Note: To protect the privacy of our members, e-mail addresses have been removed from the archived messages. As a result, some links may be broken.

Lesson Plans


Re:soft ground etching

[ Thread ][ Subject ][ Author ][ Date ]
Betty Bowen (bbowen.ok.us)
Tue, 30 Mar 1999 08:35:38 -0600


A few more details on soft ground - it never completely hardens, as does
hard ground. You can put a piece of newsprint over the plate and do your
drawing with pencil, whatever, and then lift the paper for a very
interesting etch with softer thicker lines.
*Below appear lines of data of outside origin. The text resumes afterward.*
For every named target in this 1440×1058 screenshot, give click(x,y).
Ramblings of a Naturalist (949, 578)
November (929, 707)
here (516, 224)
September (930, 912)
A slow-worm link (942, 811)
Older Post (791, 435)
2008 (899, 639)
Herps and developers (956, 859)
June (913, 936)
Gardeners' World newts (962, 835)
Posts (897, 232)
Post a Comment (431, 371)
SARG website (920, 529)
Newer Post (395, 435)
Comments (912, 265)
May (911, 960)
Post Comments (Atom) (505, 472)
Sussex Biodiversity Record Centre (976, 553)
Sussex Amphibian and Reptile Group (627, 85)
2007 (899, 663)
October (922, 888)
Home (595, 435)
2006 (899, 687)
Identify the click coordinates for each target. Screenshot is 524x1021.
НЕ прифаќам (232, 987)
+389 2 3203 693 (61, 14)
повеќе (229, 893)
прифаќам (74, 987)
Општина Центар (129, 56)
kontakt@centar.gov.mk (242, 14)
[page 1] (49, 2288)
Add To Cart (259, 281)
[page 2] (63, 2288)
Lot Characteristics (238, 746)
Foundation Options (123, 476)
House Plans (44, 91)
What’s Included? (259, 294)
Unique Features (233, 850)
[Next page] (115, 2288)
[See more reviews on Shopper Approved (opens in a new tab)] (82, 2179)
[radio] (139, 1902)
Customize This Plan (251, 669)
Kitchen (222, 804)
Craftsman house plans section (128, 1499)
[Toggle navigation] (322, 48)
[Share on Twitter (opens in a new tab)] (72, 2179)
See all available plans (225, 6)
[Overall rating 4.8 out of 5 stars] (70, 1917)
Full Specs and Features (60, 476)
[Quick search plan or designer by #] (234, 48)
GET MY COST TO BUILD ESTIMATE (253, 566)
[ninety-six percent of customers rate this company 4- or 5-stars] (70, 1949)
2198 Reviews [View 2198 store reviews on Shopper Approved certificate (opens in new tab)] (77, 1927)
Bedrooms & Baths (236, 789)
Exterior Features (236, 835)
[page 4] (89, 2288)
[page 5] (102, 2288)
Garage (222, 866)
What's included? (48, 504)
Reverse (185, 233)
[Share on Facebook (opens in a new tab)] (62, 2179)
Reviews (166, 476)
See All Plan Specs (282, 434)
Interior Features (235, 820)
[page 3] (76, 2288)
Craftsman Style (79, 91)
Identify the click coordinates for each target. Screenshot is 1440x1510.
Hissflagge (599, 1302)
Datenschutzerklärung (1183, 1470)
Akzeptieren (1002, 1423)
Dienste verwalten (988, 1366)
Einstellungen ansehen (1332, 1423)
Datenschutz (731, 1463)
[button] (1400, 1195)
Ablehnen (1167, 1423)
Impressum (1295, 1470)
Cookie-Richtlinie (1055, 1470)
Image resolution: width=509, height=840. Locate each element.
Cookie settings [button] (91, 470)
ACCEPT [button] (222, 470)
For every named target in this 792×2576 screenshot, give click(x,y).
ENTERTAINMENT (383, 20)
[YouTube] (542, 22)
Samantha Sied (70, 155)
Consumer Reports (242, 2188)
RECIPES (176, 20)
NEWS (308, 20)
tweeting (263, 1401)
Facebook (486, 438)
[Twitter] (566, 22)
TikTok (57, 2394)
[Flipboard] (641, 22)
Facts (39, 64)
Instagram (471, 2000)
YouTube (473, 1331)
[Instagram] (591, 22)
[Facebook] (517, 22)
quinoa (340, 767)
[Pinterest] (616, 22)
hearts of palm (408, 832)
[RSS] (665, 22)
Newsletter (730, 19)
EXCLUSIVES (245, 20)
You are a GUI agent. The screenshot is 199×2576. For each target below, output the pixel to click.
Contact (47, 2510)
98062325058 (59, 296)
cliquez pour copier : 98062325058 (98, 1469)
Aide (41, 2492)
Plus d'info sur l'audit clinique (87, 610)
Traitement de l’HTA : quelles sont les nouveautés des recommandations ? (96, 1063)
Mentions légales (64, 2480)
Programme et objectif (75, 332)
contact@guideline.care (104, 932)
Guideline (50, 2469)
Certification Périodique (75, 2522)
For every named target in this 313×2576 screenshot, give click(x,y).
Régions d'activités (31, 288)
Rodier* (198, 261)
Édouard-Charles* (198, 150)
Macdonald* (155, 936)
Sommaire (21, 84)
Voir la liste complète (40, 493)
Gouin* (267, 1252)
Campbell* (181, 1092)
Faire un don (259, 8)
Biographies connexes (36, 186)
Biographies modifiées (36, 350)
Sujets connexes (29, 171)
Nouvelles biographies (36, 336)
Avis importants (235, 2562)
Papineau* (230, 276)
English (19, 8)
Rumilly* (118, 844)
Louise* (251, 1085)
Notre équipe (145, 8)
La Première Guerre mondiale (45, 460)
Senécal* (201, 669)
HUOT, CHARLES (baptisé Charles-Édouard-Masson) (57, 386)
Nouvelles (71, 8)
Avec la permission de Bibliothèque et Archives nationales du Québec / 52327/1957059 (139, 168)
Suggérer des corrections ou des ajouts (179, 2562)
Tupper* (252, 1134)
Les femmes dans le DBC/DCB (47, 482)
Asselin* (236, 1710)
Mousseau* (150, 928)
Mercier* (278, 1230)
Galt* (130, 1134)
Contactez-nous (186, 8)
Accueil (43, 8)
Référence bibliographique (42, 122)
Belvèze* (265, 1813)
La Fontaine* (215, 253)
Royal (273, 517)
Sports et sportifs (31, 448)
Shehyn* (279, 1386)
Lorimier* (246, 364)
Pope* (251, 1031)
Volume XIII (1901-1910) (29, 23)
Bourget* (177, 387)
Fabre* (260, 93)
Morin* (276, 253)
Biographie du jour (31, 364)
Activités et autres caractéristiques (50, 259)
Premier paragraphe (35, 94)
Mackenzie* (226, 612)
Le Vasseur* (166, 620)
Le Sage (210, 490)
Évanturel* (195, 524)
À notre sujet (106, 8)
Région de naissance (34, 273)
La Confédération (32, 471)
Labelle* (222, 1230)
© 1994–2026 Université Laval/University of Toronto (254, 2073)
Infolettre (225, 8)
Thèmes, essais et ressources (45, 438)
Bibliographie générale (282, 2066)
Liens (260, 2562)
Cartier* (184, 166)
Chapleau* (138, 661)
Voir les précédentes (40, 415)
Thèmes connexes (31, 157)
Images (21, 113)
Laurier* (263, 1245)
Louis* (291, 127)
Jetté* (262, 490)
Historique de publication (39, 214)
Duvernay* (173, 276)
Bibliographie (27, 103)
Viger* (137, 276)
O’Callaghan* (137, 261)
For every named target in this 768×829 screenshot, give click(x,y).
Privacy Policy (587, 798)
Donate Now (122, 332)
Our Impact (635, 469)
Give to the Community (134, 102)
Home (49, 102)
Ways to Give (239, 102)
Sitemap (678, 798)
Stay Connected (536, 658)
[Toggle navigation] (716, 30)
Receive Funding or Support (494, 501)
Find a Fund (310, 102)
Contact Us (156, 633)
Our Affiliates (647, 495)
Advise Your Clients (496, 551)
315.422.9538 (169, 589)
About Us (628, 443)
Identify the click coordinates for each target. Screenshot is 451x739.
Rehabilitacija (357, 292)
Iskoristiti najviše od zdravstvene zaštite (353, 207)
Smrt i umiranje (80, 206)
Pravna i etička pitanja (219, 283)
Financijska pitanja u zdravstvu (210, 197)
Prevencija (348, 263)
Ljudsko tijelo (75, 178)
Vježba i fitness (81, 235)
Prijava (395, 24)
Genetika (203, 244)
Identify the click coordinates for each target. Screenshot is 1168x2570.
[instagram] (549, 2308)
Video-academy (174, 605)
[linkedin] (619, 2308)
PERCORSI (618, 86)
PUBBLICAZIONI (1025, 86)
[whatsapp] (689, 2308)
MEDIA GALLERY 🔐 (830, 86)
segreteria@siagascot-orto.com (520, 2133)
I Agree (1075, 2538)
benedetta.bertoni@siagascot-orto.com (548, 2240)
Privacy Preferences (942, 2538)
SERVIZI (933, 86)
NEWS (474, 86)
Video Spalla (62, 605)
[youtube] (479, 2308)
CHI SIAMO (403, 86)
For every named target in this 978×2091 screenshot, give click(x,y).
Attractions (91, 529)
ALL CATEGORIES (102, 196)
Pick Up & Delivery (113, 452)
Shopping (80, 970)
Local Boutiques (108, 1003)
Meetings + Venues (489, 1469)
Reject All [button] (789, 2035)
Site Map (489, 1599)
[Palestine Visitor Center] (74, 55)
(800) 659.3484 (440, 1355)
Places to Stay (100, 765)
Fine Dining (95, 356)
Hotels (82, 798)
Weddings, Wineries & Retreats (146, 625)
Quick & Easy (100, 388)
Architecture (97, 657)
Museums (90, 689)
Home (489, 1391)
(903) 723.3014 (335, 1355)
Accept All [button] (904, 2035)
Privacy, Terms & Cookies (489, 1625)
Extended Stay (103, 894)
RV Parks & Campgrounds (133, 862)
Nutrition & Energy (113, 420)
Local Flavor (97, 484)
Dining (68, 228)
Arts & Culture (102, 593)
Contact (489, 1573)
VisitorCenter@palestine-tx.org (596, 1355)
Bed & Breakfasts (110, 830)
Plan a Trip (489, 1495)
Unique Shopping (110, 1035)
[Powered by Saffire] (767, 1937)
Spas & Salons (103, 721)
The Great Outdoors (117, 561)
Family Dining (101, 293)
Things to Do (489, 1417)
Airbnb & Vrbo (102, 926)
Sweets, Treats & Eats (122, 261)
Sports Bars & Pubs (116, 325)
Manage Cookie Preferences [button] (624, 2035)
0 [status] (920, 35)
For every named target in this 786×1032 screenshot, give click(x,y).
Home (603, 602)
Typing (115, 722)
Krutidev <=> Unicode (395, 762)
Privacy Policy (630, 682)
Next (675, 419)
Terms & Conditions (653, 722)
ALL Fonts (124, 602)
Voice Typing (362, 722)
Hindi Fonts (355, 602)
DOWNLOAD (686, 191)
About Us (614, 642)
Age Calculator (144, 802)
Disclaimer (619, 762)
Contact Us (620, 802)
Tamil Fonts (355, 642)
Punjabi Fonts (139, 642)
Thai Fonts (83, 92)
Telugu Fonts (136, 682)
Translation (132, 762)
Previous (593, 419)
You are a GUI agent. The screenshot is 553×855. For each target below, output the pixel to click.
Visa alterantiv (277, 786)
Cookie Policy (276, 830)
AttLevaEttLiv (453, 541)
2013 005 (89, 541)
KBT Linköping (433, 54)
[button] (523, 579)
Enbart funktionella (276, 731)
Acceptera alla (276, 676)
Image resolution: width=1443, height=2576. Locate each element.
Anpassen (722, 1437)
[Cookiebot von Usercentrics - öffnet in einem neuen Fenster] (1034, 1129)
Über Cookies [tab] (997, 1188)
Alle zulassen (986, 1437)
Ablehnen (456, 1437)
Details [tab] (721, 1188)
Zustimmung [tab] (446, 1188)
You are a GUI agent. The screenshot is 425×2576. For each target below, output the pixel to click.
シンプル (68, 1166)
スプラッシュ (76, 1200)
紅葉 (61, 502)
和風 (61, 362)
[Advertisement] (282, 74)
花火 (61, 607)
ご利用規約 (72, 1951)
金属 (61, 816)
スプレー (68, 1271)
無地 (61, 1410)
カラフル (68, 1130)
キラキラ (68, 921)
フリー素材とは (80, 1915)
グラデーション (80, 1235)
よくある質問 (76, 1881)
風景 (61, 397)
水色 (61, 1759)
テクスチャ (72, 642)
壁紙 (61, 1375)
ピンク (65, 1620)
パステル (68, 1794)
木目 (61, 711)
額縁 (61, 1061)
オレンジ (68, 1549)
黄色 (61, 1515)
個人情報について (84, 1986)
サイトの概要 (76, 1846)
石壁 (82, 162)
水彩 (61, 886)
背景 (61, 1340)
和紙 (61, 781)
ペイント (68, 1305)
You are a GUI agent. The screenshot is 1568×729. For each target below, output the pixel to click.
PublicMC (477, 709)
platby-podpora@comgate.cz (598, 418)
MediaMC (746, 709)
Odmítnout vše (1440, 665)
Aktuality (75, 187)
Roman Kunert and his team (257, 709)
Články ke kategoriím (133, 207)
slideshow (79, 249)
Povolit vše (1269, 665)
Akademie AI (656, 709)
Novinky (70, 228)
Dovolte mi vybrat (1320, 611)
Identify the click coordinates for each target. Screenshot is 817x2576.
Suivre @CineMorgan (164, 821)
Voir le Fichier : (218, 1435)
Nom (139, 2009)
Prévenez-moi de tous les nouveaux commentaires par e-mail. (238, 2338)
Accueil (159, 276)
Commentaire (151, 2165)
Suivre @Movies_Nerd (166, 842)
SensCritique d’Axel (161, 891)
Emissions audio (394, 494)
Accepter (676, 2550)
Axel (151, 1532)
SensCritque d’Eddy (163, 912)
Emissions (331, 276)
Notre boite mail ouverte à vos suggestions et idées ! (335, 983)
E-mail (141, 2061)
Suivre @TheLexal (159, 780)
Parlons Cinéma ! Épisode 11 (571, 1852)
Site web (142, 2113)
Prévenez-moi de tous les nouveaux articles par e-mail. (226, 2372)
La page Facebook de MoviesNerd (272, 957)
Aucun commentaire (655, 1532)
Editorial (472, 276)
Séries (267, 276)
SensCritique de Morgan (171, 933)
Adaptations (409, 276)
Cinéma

You can also lay pieces of lace
or leaves onto the soft ground and run it through the press (not too much
pressure - and newsprint on top) then remove objects before putting it in
acid. since not all the ground lifts up, it won't open bite. At Wisconsin,
lots of us would make our own mix of half hard and half soft, and keep it in
a little jar.

The "printmaking with kids" suggestions were great. On collographs, they
wipe best if the finished plates are coated with an acrylic medium first and
let dry. You may have to coat both sides if the plate isn't rigid, to keep
it from warping too much. Beveled matboard scraps are perfect for
collographs, as is old X-ray film. I like the matboard because you can both
build up and cut into - (even clear through the matboard isn't too deep, and
you'll get sharp uninked debossed shapes). you can also just cut a line
around the shape you want and peel up different thicknesses of the matboard.
The local framer probably tosses armloads of scraps every week. Be sure the
edges of any plates you make are beveled (and clean - a little solvent on a
q-tip will help a lot). it looks better and is safer for the paper and
blankets.

I consider the Ross & Romano printmaking book the primary source for "how
to" collograph. The technique looks dated to me, because the artists who
used it so much were of "a time". But it still has a lot to offer.